**EXCERPTED RECORDS**:
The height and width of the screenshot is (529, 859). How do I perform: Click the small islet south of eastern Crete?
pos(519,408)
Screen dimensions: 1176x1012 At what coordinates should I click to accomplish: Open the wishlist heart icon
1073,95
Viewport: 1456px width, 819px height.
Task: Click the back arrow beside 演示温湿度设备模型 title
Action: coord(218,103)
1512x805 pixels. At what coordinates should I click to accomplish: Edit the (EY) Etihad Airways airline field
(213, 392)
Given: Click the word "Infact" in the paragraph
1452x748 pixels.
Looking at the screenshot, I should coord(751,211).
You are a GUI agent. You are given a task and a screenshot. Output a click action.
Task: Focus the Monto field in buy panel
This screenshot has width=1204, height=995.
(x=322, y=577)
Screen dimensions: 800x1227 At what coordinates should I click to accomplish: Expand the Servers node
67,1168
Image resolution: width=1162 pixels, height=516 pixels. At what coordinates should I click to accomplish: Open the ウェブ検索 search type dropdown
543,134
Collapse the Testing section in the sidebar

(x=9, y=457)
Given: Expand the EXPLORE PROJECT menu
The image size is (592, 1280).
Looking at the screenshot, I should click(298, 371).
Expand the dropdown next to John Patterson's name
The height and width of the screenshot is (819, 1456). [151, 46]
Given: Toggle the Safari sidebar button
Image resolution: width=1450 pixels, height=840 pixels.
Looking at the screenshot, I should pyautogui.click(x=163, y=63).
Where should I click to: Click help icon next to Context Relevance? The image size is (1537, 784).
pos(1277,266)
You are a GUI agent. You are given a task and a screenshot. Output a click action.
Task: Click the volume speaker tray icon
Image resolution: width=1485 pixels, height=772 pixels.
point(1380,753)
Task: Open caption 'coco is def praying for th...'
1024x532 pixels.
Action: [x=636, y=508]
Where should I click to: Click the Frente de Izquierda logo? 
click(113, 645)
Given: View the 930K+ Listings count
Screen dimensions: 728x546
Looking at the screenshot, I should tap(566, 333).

**YOUR INSTRUCTIONS**: Lay out each line of the data above as a Markdown table with two columns, No. and Line. Number the rows in order and skip any blank lines.

**COMPLETED TASK**:
| No. | Line |
|---|---|
| 1 | The height and width of the screenshot is (529, 859). How do I perform: Click the small islet south of eastern Crete? |
| 2 | pos(519,408) |
| 3 | Screen dimensions: 1176x1012 At what coordinates should I click to accomplish: Open the wishlist heart icon |
| 4 | 1073,95 |
| 5 | Viewport: 1456px width, 819px height. |
| 6 | Task: Click the back arrow beside 演示温湿度设备模型 title |
| 7 | Action: coord(218,103) |
| 8 | 1512x805 pixels. At what coordinates should I click to accomplish: Edit the (EY) Etihad Airways airline field |
| 9 | (213, 392) |
| 10 | Given: Click the word "Infact" in the paragraph |
| 11 | 1452x748 pixels. |
| 12 | Looking at the screenshot, I should coord(751,211). |
| 13 | You are a GUI agent. You are given a task and a screenshot. Output a click action. |
| 14 | Task: Focus the Monto field in buy panel |
| 15 | This screenshot has width=1204, height=995. |
| 16 | (x=322, y=577) |
| 17 | Screen dimensions: 800x1227 At what coordinates should I click to accomplish: Expand the Servers node |
| 18 | 67,1168 |
| 19 | Image resolution: width=1162 pixels, height=516 pixels. At what coordinates should I click to accomplish: Open the ウェブ検索 search type dropdown |
| 20 | 543,134 |
| 21 | Collapse the Testing section in the sidebar |
| 22 | (x=9, y=457) |
| 23 | Given: Expand the EXPLORE PROJECT menu |
| 24 | The image size is (592, 1280). |
| 25 | Looking at the screenshot, I should click(298, 371). |
| 26 | Expand the dropdown next to John Patterson's name |
| 27 | The height and width of the screenshot is (819, 1456). [151, 46] |
| 28 | Given: Toggle the Safari sidebar button |
| 29 | Image resolution: width=1450 pixels, height=840 pixels. |
| 30 | Looking at the screenshot, I should pyautogui.click(x=163, y=63). |
| 31 | Where should I click to: Click help icon next to Context Relevance? The image size is (1537, 784). |
| 32 | pos(1277,266) |
| 33 | You are a GUI agent. You are given a task and a screenshot. Output a click action. |
| 34 | Task: Click the volume speaker tray icon |
| 35 | Image resolution: width=1485 pixels, height=772 pixels. |
| 36 | point(1380,753) |
| 37 | Task: Open caption 'coco is def praying for th...' |
| 38 | 1024x532 pixels. |
| 39 | Action: [x=636, y=508] |
| 40 | Where should I click to: Click the Frente de Izquierda logo?  |
| 41 | click(113, 645) |
| 42 | Given: View the 930K+ Listings count |
| 43 | Screen dimensions: 728x546 |
| 44 | Looking at the screenshot, I should tap(566, 333). |